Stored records
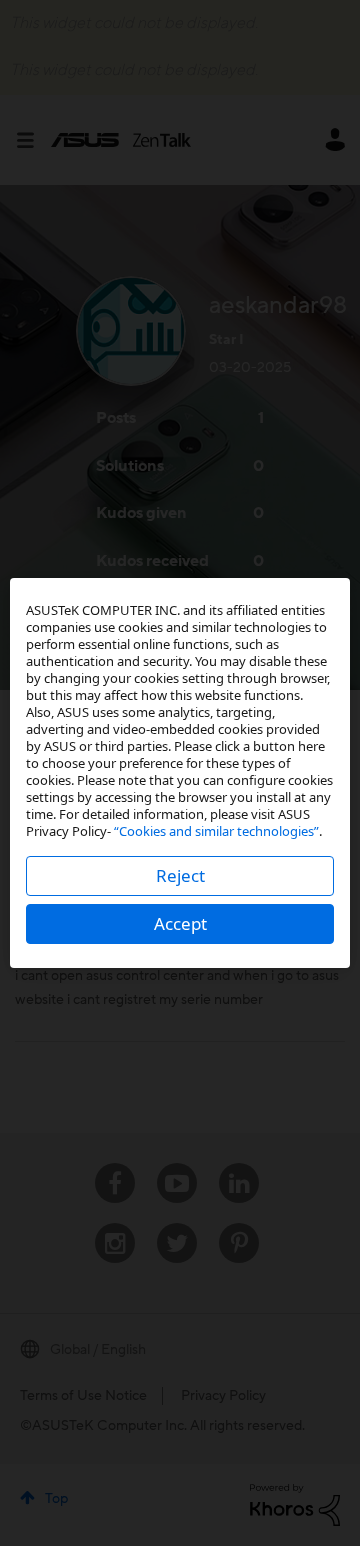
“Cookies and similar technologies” (216, 831)
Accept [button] (180, 923)
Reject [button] (180, 875)
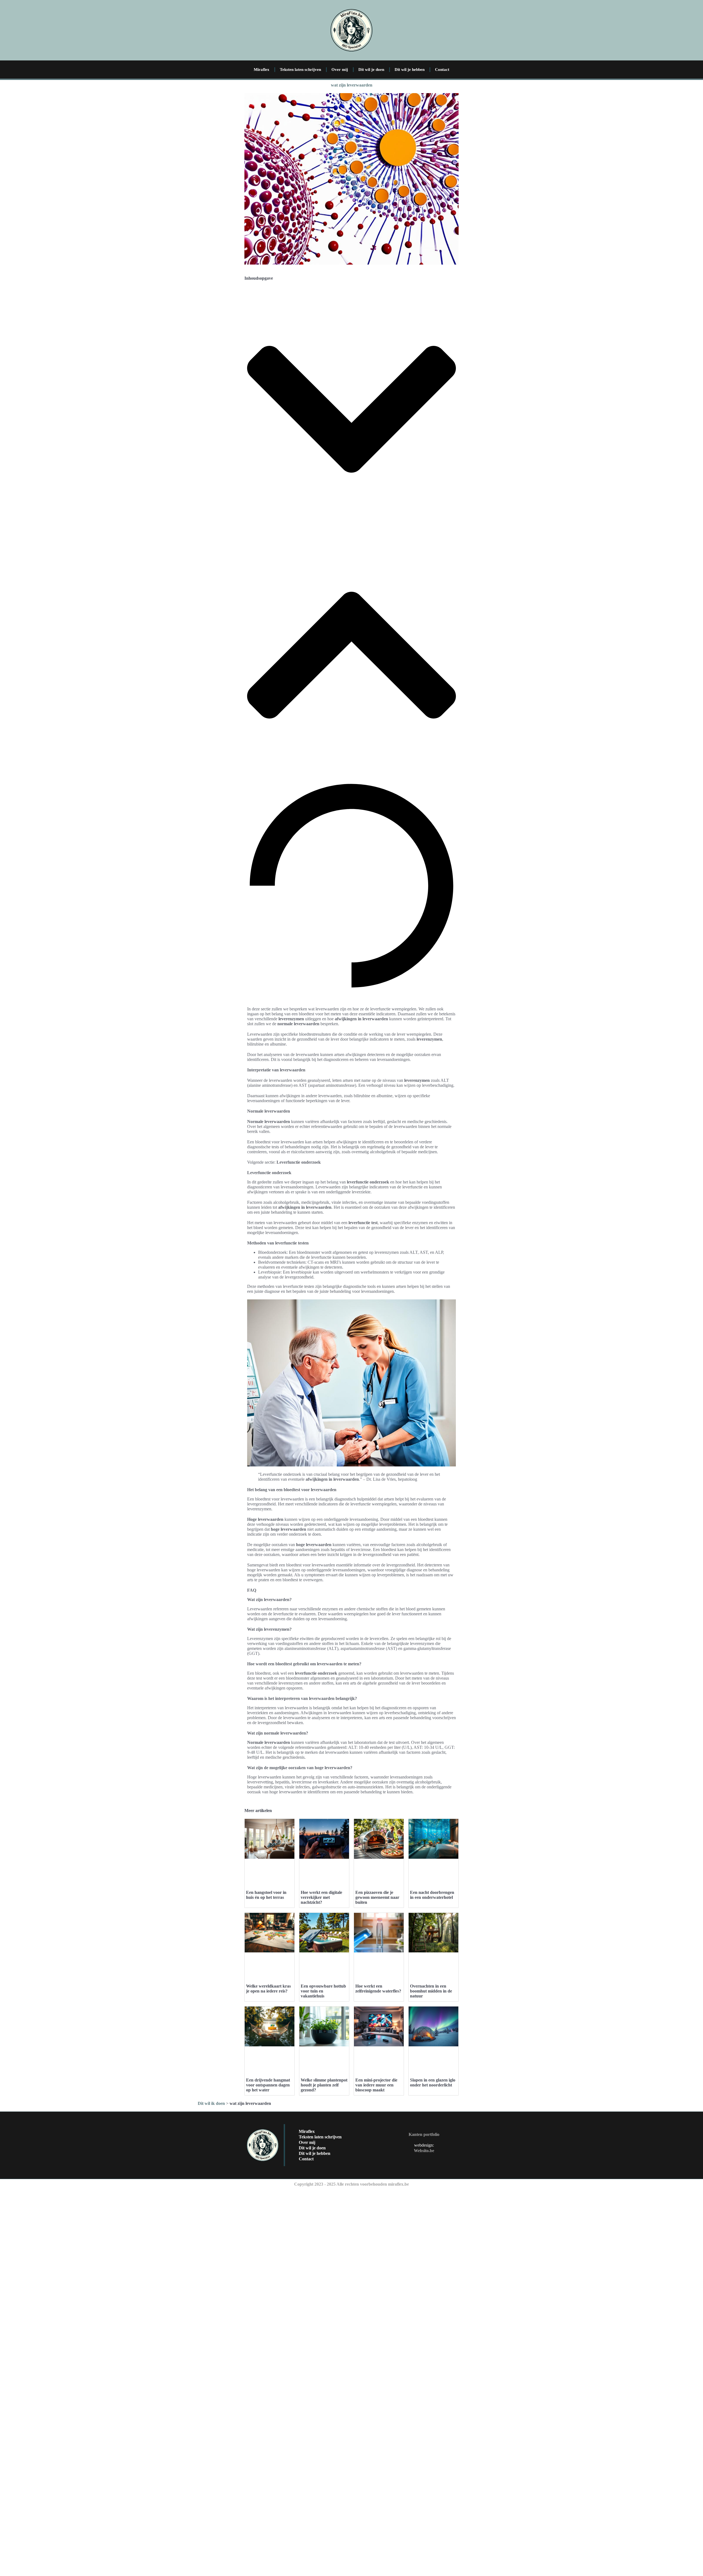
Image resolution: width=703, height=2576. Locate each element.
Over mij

Task brief: Copy out every entry above verbatim. Leave each picture out.

Solution to the problem:
“Cookies and similar technologies” (216, 831)
Accept [button] (180, 923)
Reject [button] (180, 875)
Image resolution: width=703, height=2576. Locate each element.
Over mij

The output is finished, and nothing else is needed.